** Opening Given passage block **

COLORECTAL CANCER: ITS CLINICAL PICTURE AND SURVIVAL

1996 
Retrospectively collected information on 77 patients who had undergone resection for colorectal cancer at Belen Hospital, Trujillo, Peru, from 1966 to 1993, was analyzed to establish their clinical features and the importance of both clinical and pathological factors affecting outcome. Common presenting features in right colon cancer were abdominal pain, pallor, and palpable mass; in left colon cancer were symptoms of obstruction, and in rectal carcinoma predominated bleeding. The diagnostic accuracy of barium enema (n = 25) and proctosigmoidoscopy (n = 18) was 72 and 100% respectively. In 54.5% (n = 42) curative resection and in 45.5% (n = 35) palliative resection was performed The surgical procedures performed were right hemicolectomy (n = 29), transverse colectomy (n = 6), left hemicolectomy (n = 11), sigmoid resection (n = 14), low anterior resection (n = 5), and abdominoperineal resection of the rectum (n = 12). The total perioperative mortality rate was 18%. The 5 year survival rate in this series was 28% (53% for curative resection and 0% for palliative resection). An univariate analysis of survival time using long-rank test revealed that presence of bowel obstruction or perforation, macroscopic appearance, tumor size, depth of invasion, lymph node status, number of lymph node metastasis, distant metastasis, and clinical stage had and individual prognostic significance. Age, sex, length of disease, serum hemoglobin level, blood transfusions, location of tumor, histologic type, and tumor grade did not affect the prognosis. Improvement in the survival probably depends on development of better adjuvant therapy in association with surgery.

** Closing Given passage block **
** Opening Records provided block **

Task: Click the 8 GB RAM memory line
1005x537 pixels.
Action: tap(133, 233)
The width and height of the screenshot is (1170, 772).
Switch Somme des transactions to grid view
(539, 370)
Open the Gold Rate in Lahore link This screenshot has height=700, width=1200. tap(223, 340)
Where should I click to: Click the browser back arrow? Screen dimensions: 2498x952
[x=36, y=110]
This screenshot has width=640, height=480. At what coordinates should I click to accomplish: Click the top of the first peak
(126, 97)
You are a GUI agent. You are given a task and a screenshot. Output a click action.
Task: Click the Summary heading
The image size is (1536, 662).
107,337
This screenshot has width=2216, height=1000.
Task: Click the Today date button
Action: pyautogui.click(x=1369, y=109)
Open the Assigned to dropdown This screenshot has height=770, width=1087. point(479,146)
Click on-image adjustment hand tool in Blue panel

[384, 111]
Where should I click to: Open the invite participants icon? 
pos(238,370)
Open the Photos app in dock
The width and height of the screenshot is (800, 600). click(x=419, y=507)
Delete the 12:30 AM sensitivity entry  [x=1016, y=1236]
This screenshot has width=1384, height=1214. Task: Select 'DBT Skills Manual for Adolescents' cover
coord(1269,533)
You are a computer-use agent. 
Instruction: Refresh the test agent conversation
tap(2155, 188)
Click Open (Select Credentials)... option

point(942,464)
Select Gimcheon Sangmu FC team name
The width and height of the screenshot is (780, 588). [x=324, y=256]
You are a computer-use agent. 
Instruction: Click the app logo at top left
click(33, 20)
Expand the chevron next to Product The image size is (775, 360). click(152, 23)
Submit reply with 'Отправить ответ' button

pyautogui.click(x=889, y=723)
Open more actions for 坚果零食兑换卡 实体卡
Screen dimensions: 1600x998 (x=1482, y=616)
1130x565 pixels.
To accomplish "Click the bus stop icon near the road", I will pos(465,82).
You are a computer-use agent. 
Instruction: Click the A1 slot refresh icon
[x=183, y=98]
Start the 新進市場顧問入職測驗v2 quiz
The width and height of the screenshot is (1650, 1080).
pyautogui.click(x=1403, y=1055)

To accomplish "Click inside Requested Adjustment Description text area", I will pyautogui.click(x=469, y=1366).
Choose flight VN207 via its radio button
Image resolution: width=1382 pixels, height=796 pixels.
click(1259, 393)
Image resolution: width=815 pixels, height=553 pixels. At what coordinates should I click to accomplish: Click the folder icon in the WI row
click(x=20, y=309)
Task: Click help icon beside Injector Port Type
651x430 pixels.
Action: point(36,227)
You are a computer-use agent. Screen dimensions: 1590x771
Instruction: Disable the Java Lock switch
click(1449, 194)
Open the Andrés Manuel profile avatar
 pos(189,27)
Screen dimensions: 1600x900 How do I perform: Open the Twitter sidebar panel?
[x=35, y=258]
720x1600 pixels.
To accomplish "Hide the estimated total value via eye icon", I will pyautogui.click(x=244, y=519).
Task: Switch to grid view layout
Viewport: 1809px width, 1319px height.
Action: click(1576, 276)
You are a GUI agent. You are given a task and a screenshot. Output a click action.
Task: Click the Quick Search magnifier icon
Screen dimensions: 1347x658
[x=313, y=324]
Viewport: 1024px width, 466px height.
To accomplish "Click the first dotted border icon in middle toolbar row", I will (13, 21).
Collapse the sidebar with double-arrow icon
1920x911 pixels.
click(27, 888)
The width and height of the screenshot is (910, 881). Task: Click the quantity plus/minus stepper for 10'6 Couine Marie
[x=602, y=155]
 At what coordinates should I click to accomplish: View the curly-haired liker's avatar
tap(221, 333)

** Closing Records provided block **

What total perioperative mortality rate does the colorectal cancer study report? Rely only on the colorectal cancer study for your answer.

* Answer to this problem *
18%